Subprime lender New Century Financial Corp. filed a motion Wednesday asking the court overseeing its bankruptcy to allow it to provide “adequate protection” to various counterparties of its master repurchase agreements in order to avoid possible adversary proceedings, Bankruptcy Law360 reported yesterday. New Century funded its pre-petition operations mostly through these master repurchase loan agreements with various financial services companies, and now the bankrupt lender fears those parties will come after it through post-petition litigation. New Century said that shortly before it filed for bankruptcy on April 2, the parties with which it had entered into master agreements took action to part ways with the beleaguered lender. The financial services companies made margin calls of more than $150 million that New Century was not able to repay at the time, the motion said. The companies then started to restrict the loans and ultimately stopped providing funding for the loans, declaring New Century in default.
Automotive Professionals, one of the country’s largest auto warranty claims companies, has suspended claims payments on 300,000 contracts sold nationwide, the Houston Chronicle reported today. “Legally, I probably have no obligation to these customers, but I’m in a business that the premier thing is customer service,” said Ramsay Gillman, president of an auto dealership chain in South Texas, who is still honoring repairs. He has sued in Houston federal court seeking payment from the company’s insurers, including Marathon Financial Insurance Co., an Illinois-based risk retention group.For three years ending in 2005, Marathon underwrote Automotive Professionals policies, including those sold by Gillman during that period. From 2002 to 2005, Bryan said, Marathon underwrote 320,000 contracts for Automotive Professionals, mostly in Texas, Florida, Nevada and Arizona.
Motorola Inc. will pay $25 million to settle accusations that it knew or should have known that Adelphia Communications Corp. was misusing a marketing agreement between the two companies to falsify its earnings, the Wall Street Journal reported today. The Securities and Exchange Commission said that the payment includes the return of $18 million in improperly earned funds plus $7 million in interest. Motorola, Schaumburg, Ill., settled without admitting or denying wrongdoing. Under the 2001 agreement, Adelphia paid money to Motorola that was immediately returned to Adelphia in the form of marketing support payments. No marketing was done under the agreement, and Adelphia used the payments to falsify its earnings in 2000 and 2001, according to the SEC.

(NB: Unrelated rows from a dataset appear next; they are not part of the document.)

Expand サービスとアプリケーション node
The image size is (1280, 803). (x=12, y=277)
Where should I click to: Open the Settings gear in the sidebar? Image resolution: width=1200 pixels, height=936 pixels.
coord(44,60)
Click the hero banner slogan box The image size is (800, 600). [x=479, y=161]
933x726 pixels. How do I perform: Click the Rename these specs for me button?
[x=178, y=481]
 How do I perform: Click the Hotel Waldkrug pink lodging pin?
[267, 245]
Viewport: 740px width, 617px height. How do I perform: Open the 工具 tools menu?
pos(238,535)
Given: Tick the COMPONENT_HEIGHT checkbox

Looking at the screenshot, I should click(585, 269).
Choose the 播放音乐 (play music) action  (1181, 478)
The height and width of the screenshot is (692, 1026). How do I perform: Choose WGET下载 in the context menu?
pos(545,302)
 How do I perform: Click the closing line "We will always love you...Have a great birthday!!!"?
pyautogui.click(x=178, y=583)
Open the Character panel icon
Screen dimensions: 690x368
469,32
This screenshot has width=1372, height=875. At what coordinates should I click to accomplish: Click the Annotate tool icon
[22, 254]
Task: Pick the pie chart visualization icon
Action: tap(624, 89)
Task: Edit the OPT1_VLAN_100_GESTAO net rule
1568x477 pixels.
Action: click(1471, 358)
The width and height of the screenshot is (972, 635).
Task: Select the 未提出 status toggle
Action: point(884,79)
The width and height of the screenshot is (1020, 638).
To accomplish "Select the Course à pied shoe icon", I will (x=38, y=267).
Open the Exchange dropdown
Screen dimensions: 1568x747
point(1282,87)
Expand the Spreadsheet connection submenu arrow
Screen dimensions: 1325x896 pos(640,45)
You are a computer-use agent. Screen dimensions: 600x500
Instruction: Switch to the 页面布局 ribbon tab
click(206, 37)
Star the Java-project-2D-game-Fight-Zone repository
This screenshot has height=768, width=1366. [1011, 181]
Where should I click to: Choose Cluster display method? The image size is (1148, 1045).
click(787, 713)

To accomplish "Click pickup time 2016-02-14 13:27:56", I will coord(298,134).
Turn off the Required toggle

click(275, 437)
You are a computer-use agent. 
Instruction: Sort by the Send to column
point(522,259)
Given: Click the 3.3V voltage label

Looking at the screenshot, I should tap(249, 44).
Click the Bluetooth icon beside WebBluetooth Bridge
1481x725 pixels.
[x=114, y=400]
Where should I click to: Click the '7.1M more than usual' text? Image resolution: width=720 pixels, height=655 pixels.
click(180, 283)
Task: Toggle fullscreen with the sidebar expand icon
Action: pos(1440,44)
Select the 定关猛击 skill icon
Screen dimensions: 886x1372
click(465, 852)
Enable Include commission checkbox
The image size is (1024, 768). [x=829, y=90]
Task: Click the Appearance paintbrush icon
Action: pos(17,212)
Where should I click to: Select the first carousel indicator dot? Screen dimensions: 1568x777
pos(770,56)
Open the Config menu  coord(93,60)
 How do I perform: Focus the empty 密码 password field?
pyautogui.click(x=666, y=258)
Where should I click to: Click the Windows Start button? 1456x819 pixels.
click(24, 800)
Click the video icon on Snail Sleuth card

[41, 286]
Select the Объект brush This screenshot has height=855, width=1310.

The number of German companies filing for bankruptcy in February fell more than 15 percent compared with a year ago, even as consumer bankruptcies rose more than 22 percent, the Associated Press reported today. According to the preliminary figures of Germany’s Federal Statistics Office, 2,340 German companies filed for insolvency in February, down 15.1 percent from the 2,756 that did so in February 2006. The number of consumer bankruptcies, however, rose 22.2 percent to 8,207 in February, compared with 6,717 in February 2006. The combined bankruptcies of businesses, consumers and self-employed businesses rose 10.3 percent to 13,118 in February, compared with 11,889 in the same month last year. The agency said that total claims by creditors amounted to euro2.7 billion ($3.68 billion), up 15.5 percent from euro2.3 billion a year earlier.
Spurred by the collapse of the subprime mortgage market, the leading bond rating agencies are beginning to crack down on what they see as risky lending practices in commercial real estate, the New York Times reported today. Low interest rates and an abundance of investment capital have led to prosperous times for buyers and sellers of office buildings, hotels and other income-producing property. Buildings have traded at record prices and loan terms have become increasingly generous, with many buyers putting little or no equity into the deals. Like residential loans, commercial mortgages are pooled and packaged into bonds that are sliced up into portions carrying different degrees of risk. According to Moody’s, there were $769.6 billion in commercial mortgage-backed securities at the end of last year, representing 26.1 percent of all outstanding commercial mortgages, including apartment buildings. The agencies that rate these bonds on behalf of bond dealers have issued warnings in the past, but last month they sounded a new note of urgency, saying for the first time that they would adjust their ratings to reflect their concerns.